China reports rare negative GDP quarter
Source: Charles Schwab, China National Bureau of Statistics, Macrobond data as of 7/15/2022.
So far, China appears unlikely to see two quarters of back-to-back declines in GDP. The economy began to recover in May and June, mainly due to a sequential easing in COVID restrictions and more policy support amid the reopening of some large cities such as Shanghai. The easing of restrictions particularly benefitted industrial production; the manufacturing Purchasing Managers' Index (PMI) survey of business leaders jumped back above the 50 level in June, the strongest reading in over a year, as shown in the chart below. Specifically, growth in automobile production surged to +26.8% year-over-year in June from -4.8% in May as auto supply chains continued to improve after Shanghai's reopening.
China's manufacturing PMI has rebounded
Source: Charles Schwab, S&P Global, Bloomberg data as of 7/15/2022. A PMI reading above 50 represents economic expansion and a PMI reading below 50 represents economic contraction, and a reading at 50 indicates no change.
Outside of manufacturing, other signs of rebounding growth in June emerged:
- Retail sales growth jumped to a stronger-than-expected +3.1% year-over-year pace in June from -6.7% in May. COVID-sensitive catering sales growth improved to -4.0% from -21.1%.
- Business fixed asset investment growth increased to +5.9% year-over-year in June from +4.7% in May, thanks to more policy support.
- Unemployment rates declined modestly in June, suggesting labor market pressure has eased slightly.
- June borrowing, a sign of confidence and future growth, came in above expectations. The rapid credit growth in June likely reflected a combination of strong fiscal policy support (record-high single-month government bond issuance), further easing in credit supply (the People's Bank of China urged banks to accelerate loan extensions) and easing COVID restrictions lifting activity.

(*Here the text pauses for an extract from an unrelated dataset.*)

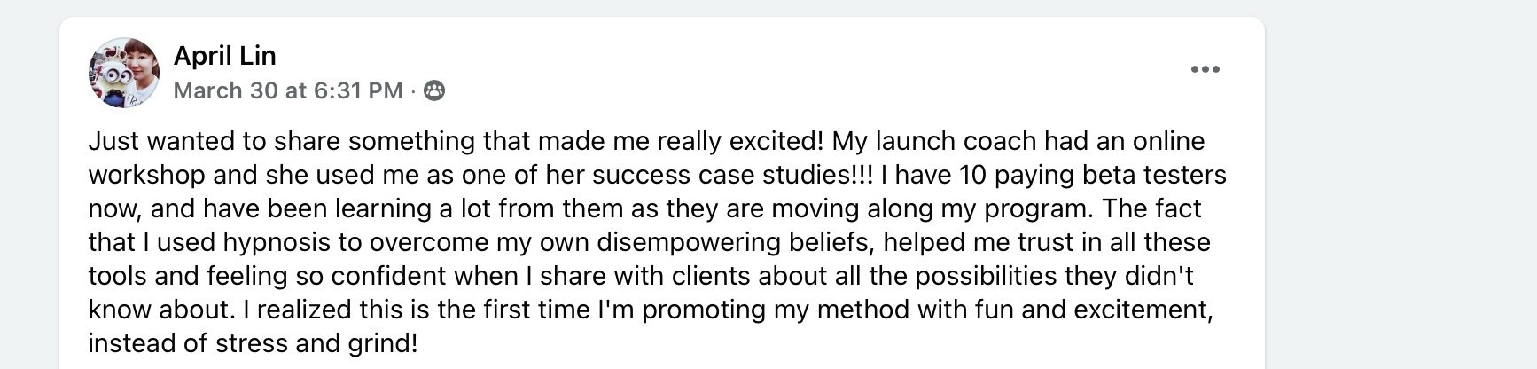The height and width of the screenshot is (369, 1537).
Task: Open the three-dot post options menu
Action: [x=1205, y=69]
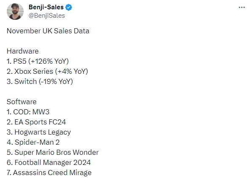
Task: Open the @BenjiSales handle link
Action: point(46,16)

The economic yo-yo could continue. The worst of China's COVID lockdowns may be in the rear view as the government seeks to reduce the negative economic and social impact going forward. COVID rules were clarified to give local governments less ability to abuse them and quarantines were cut in half. Even still, zero-COVID policies could continue to constrict activity in 2022 should new COVID waves develop, and the government is likely to move cautiously ahead of President Xi's next term. At the same time, fiscal and monetary stimulus in China is likely to continue feeding growth in the second half of the year heading into the Party Congress.
China's COVID waves
Source: Charles Schwab, Bloomberg data as of 7/15/2022.

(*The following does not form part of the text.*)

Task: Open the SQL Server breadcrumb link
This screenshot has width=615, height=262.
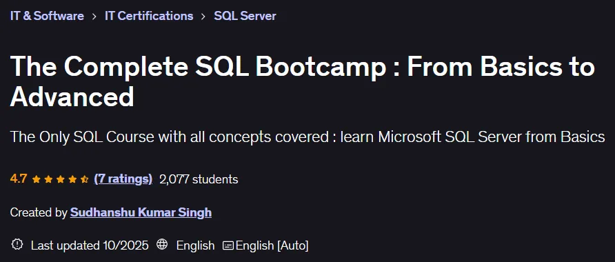Action: (x=245, y=16)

What may be the only bull market in the world right now is taking place in China. The MSCI China Index has risen over 20% from its low on March 15, even as other stock markets, including the S&P 500 Index, have continued to decline.
China's bull market over past four months: March 15 to July 15
Source: Charles Schwab, Bloomberg data as of 7/15/2022. Indexes are unmanaged, do not incur management fees, costs and expenses (or "transaction fees or other related expenses"), and cannot be invested in directly. Past performance is no guarantee of future results.

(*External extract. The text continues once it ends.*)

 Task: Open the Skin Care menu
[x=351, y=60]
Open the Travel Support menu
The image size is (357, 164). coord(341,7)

While the lockdowns of March through May weighed only modestly on the performance of China's stocks, additional lockdowns amidst a more rapidly slowing global economy and tightening monetary policy in western nations may have a greater impact in the future. While any easing of trade relations between China and western nations may aid China's stock market, tougher trade and capital policies being discussed in Washington and any breakdown of discussions over audit transparency of Chinese companies traded in the U.S. could hurt.
What happens in China doesn't stay in China, due to China's large economy and influence on global trade. That said, the disruptions to supply chains during the second quarter were smaller in size relative to 2021, as inventory levels for many goods have caught up and demand shifted toward services. If China comes to embrace living with COVID rather than continuing lockdowns, it could give a boost to confidence in continued global growth. In the meantime, China's economy and stock market may remain volatile.